According to Sklearn [link], the objective is not only recovering the matrix with $W$ and $H$, but also regularizing two matrices.

\[\begin{aligned} L(W,H) &= 0.5 \Vert X -HW \Vert_{loss}^{2} \\ &+ (L_1 \text{ regularization on vectors of } W) \\ &+ (L_1 \text{ regularization on vectors of } H) \\ &+ (\text{regularization on Frobenius norm of } W) \\ &+ (\text{regularization on Frobenius norm of } H) \end{aligned}\]

NMF Toy Example

Let’s consider a simple toy data for NMF. We have three four items: pizza, chicken, burger, and fries with the assumption that fries are always provided with a burger. Therefore, we have logically only three items even though the representation is four dimensional vector.

Note that it requires three items to represent the choice of a user, but four dimensions to represent physical items.

Pizza : $[1,0,0,0]$
Chicken : $[0,1,0,0]$
Burger+Fries : $[0,0,1,1]$

Now, there are multiple users who buy foods that they like.

As the users can buy multiple foods, we can further make a toy matrix with weights.

blue color : a person bought two packs
red color : a person bought three packs

\[M = \begin{bmatrix} 1 & 1 & \textcolor{blue}{2} & \textcolor{blue}{2} \\ 1 & 0 & 0 & 0 \\ 1 & 1 & 1 & 1 \\ 1 & 0 & 1 & 1 \\ 0 & 1 & \textcolor{red}{3} & \textcolor{red}{3} \\ 1 & 1 & 0 & 0 \\ \end{bmatrix}\]

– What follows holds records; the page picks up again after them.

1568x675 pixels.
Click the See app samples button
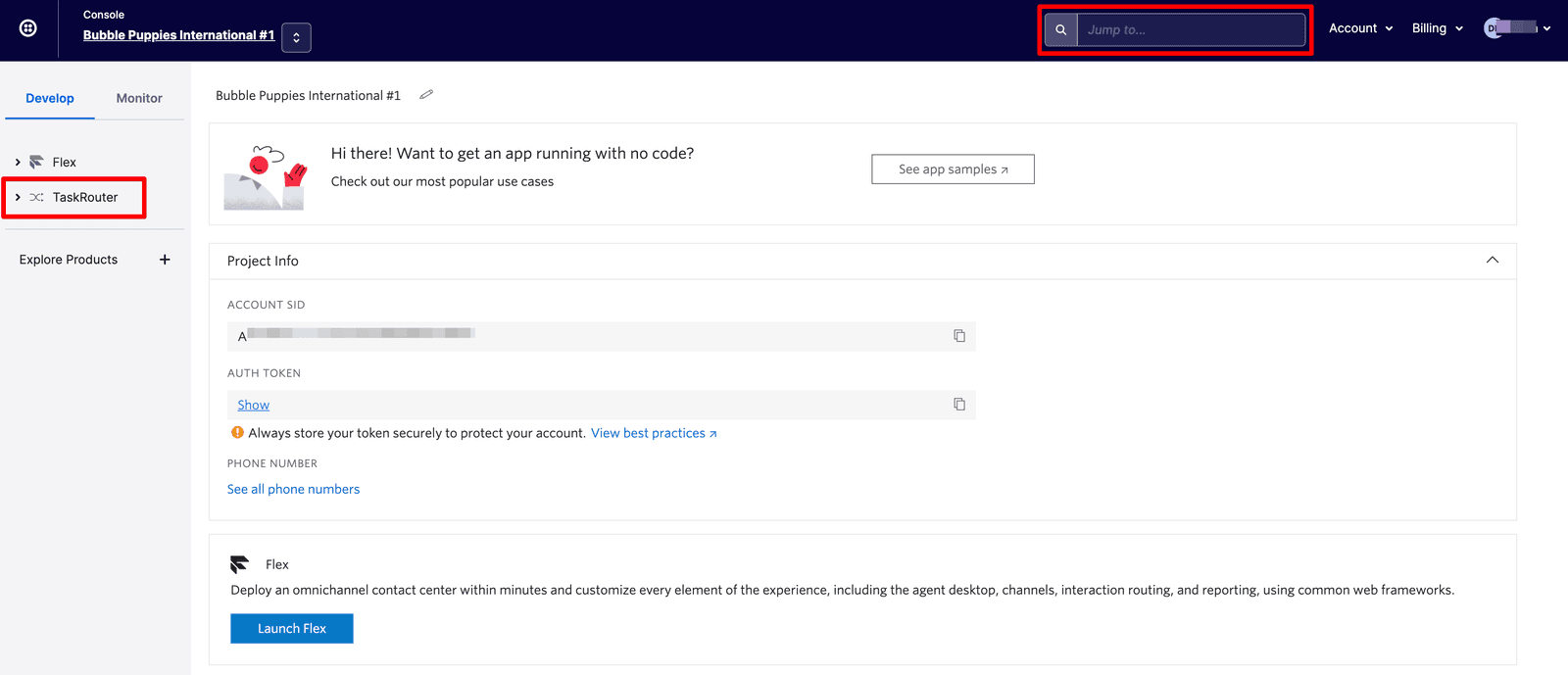pos(953,169)
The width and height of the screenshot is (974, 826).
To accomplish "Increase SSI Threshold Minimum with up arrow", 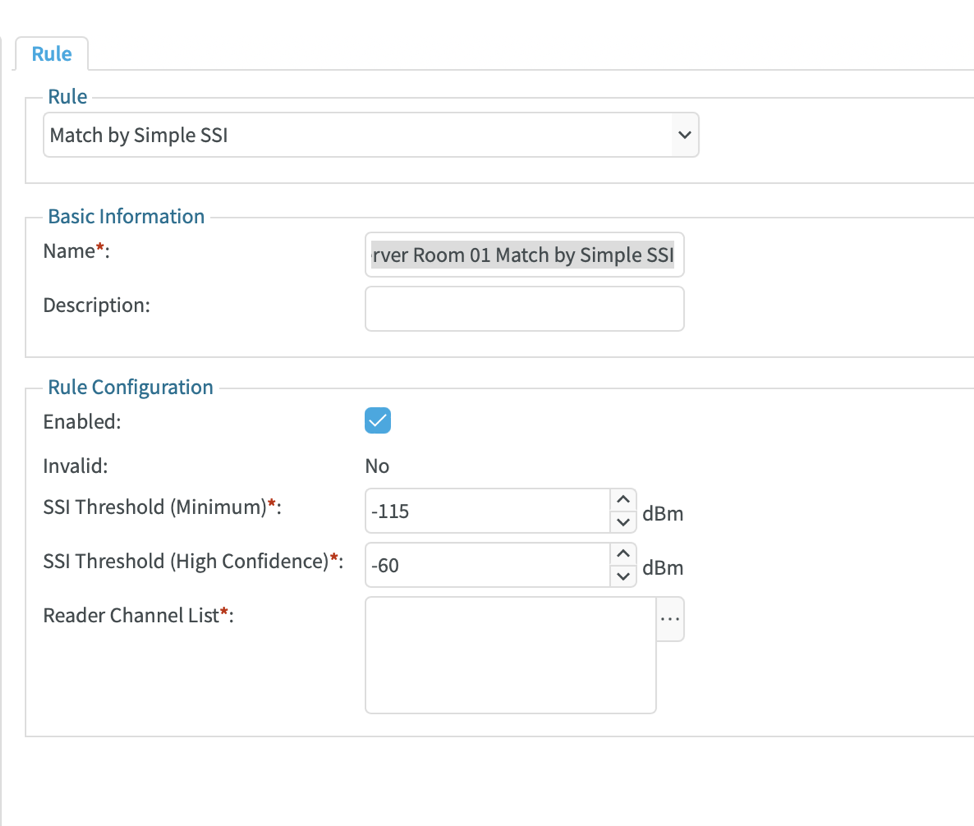I will tap(623, 499).
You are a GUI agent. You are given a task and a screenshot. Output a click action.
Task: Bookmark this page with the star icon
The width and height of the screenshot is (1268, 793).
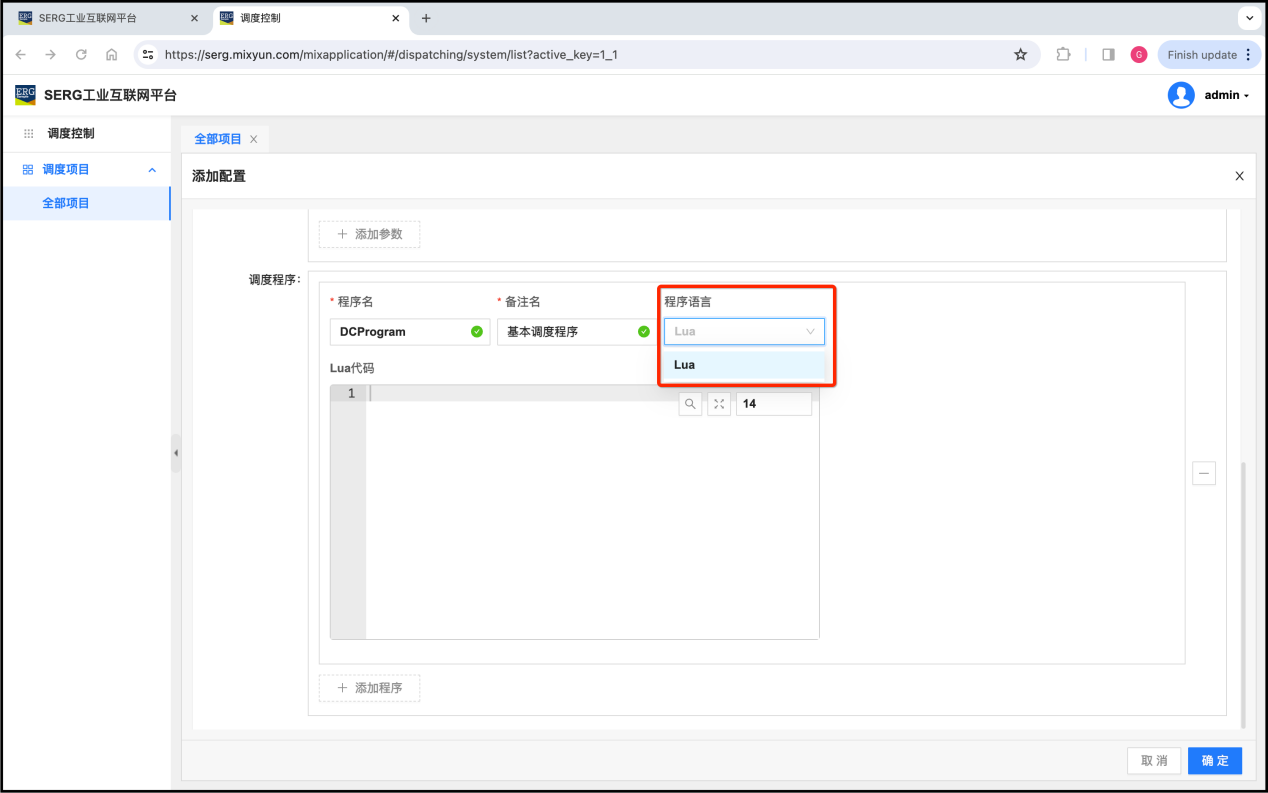click(x=1020, y=55)
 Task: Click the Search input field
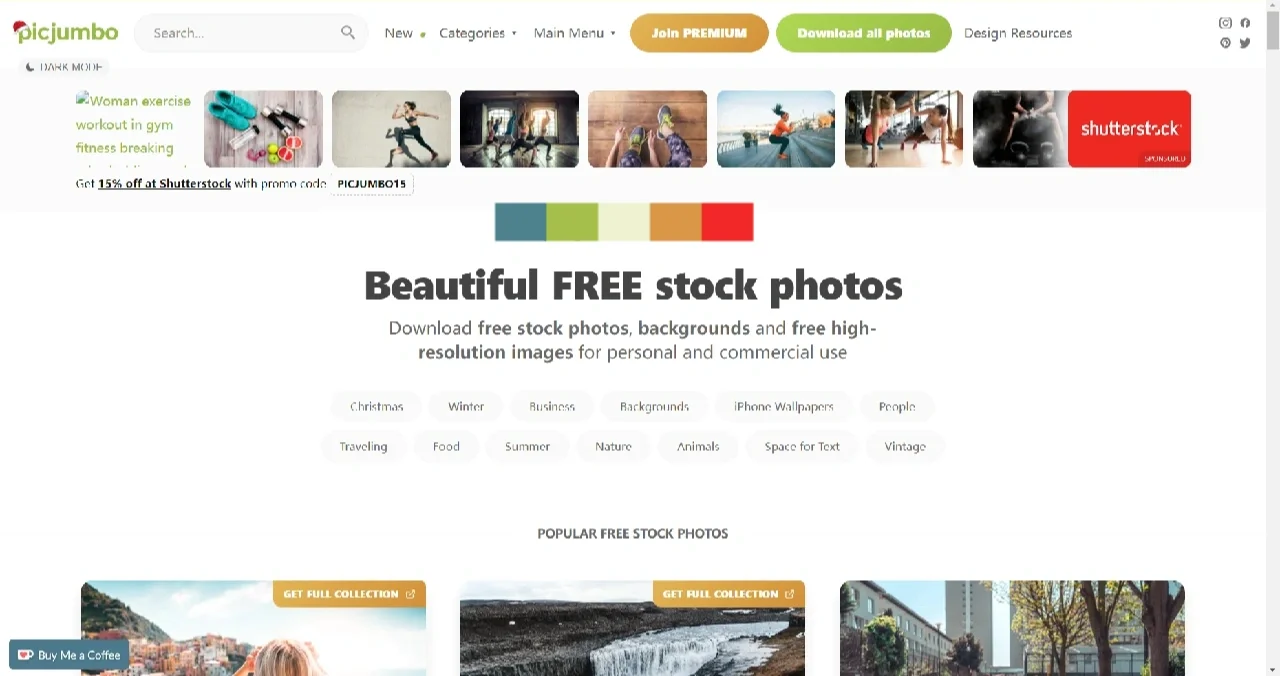243,33
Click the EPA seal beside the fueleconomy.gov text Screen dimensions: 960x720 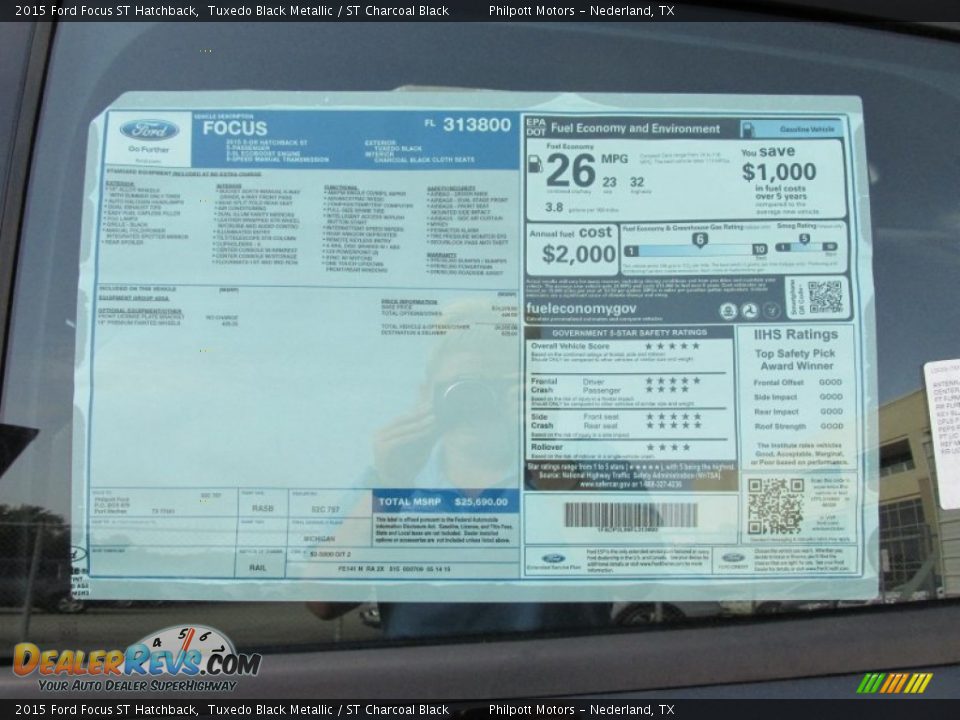click(727, 309)
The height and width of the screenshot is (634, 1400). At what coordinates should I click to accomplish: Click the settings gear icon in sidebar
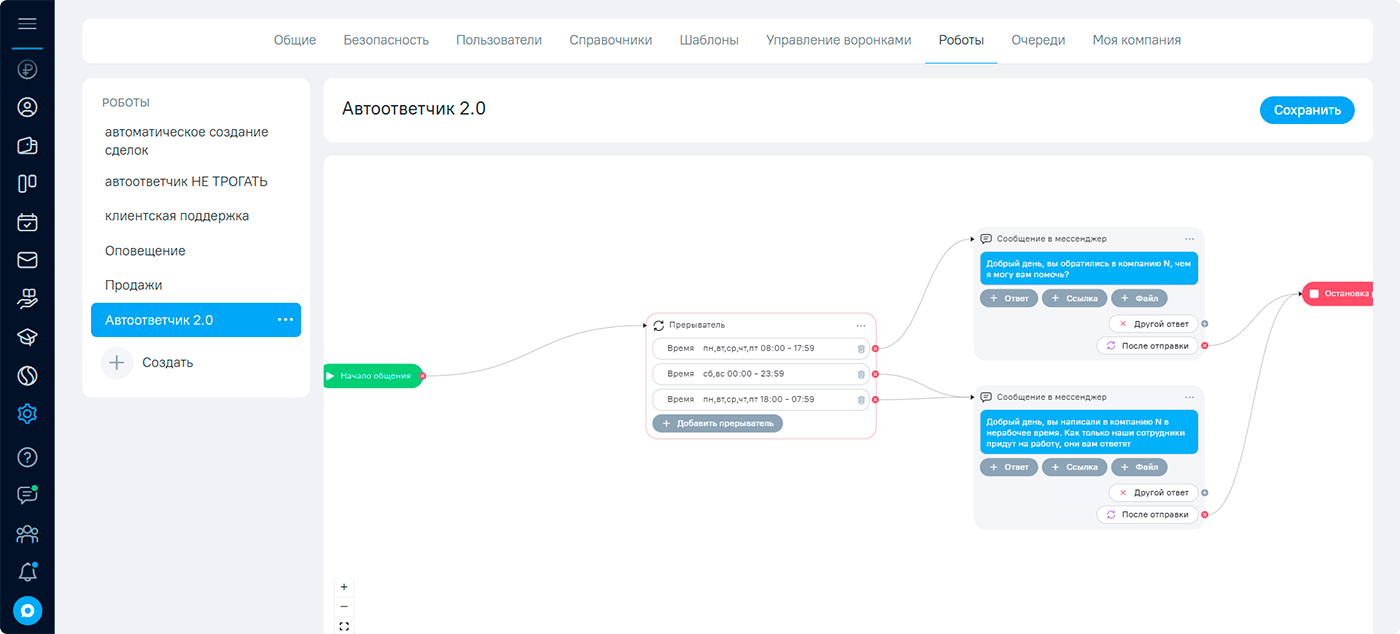pyautogui.click(x=27, y=414)
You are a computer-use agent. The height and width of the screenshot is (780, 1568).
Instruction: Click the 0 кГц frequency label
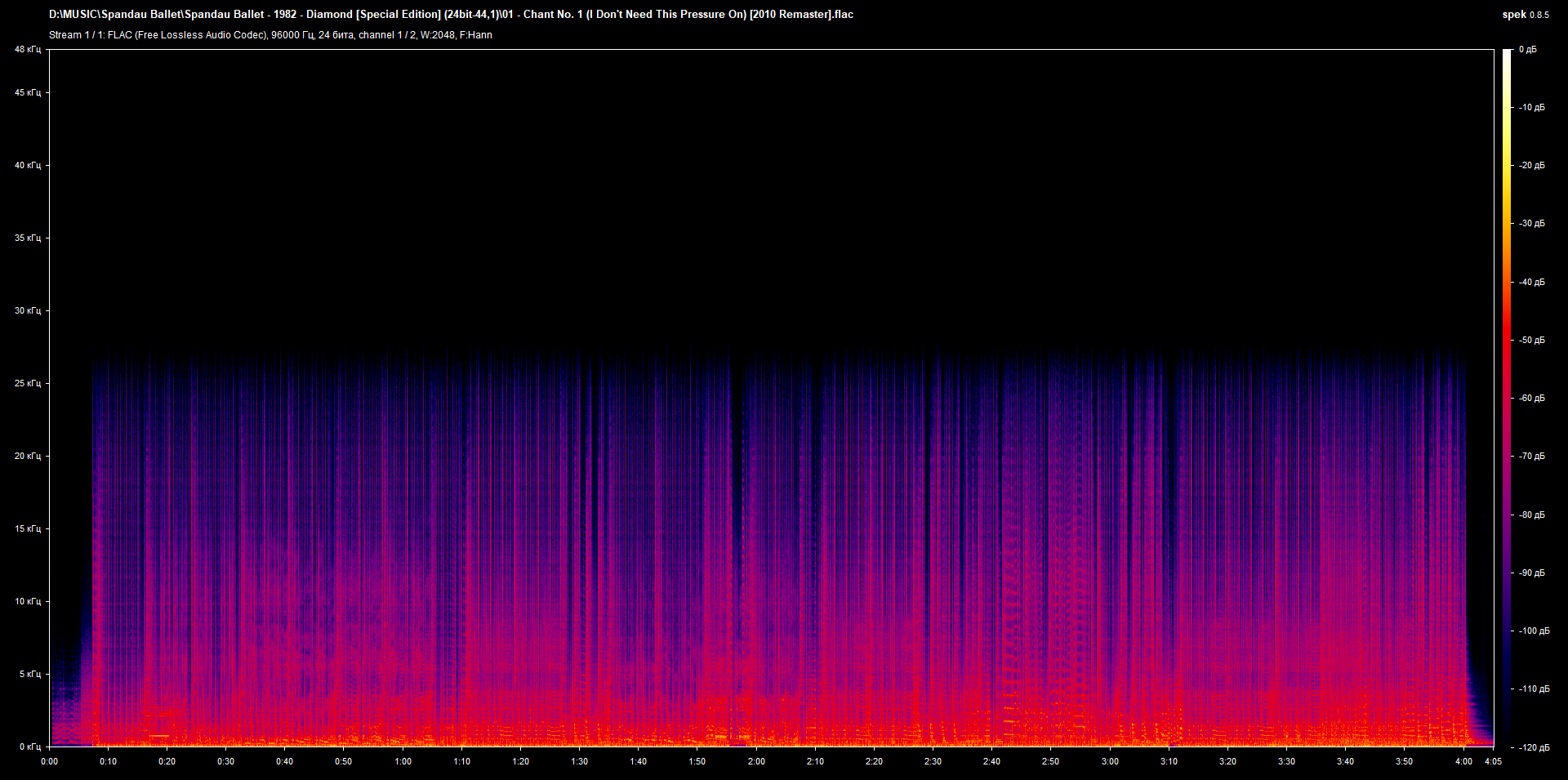pyautogui.click(x=28, y=747)
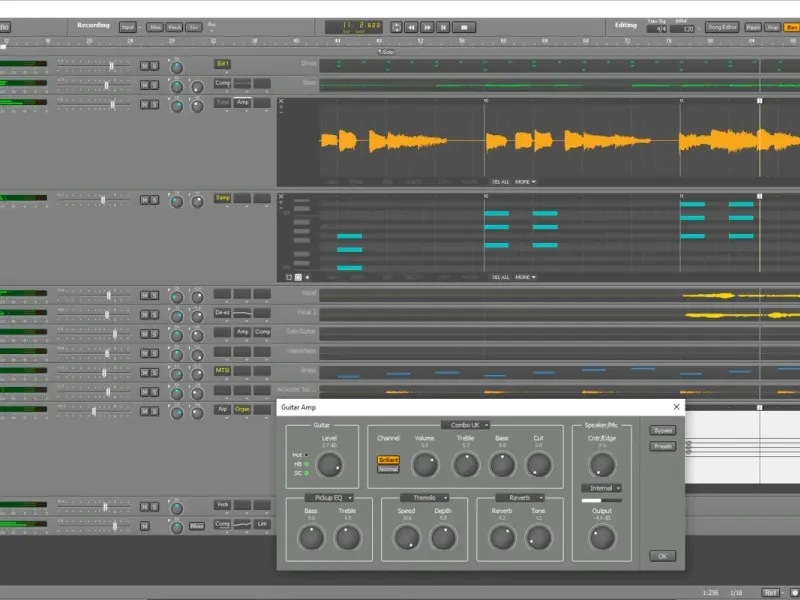Open the Internal speaker dropdown

pyautogui.click(x=602, y=488)
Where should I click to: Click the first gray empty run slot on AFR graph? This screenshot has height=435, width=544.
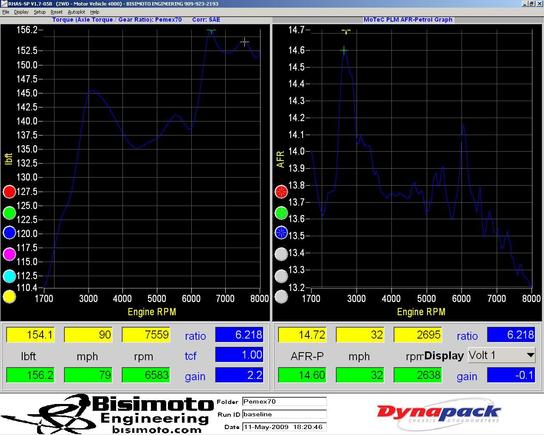click(281, 254)
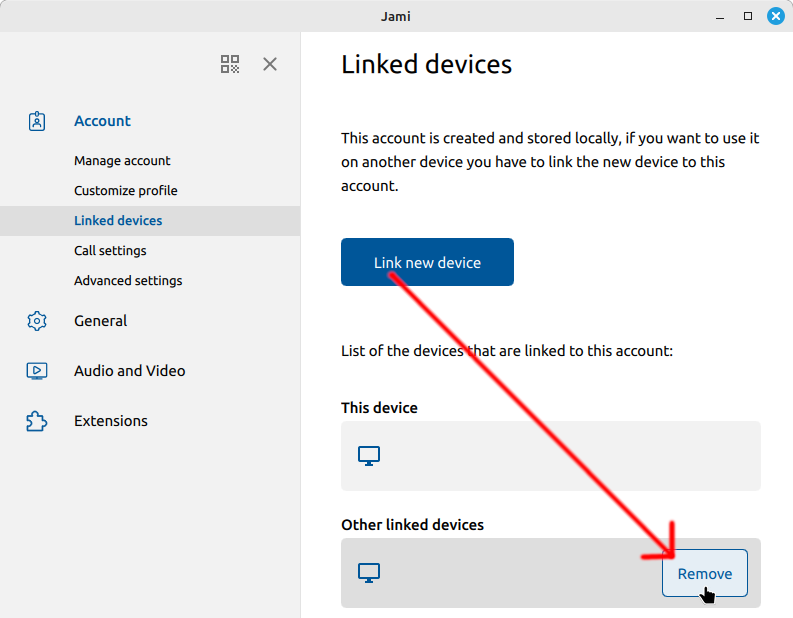The height and width of the screenshot is (618, 793).
Task: Expand the General settings section
Action: (x=100, y=321)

We can visualize the matrix with red colors.

NMF Result

When we run the NMF with Sklearn, we have the following result.

\[M = W (\text{weight}) \cdot H (\text{components})\]

We can clearly see that components are one-hot vectors, but the magnitudes of components are not equal to 1. In addition, every component has different magnitude unlike the designed items of our toy food designs. In addition, when we run the algorithm with different seed we have different results.

Run Again…

It suggests that the iterative optimization in Sklearn does not provide a unique solution for NMF. However, we conjecture that correlated features are coupled when matrix is factorized (see burger and fries locations in columns 3 and 4 in component matrix). We can clearly see that two entries are in the same component.

Discussion

There are several questions when I learn NMF.

Are all elements of weights and components matrices zero? [ T / F ]
In which matrix should be encourage sparsity [ W / H / Both ]
Why should we decrease the Frobenius norm?
With permutation and scaling, all NMF results are similar? That is, how many distinct NMF results with permutation and scale invariance.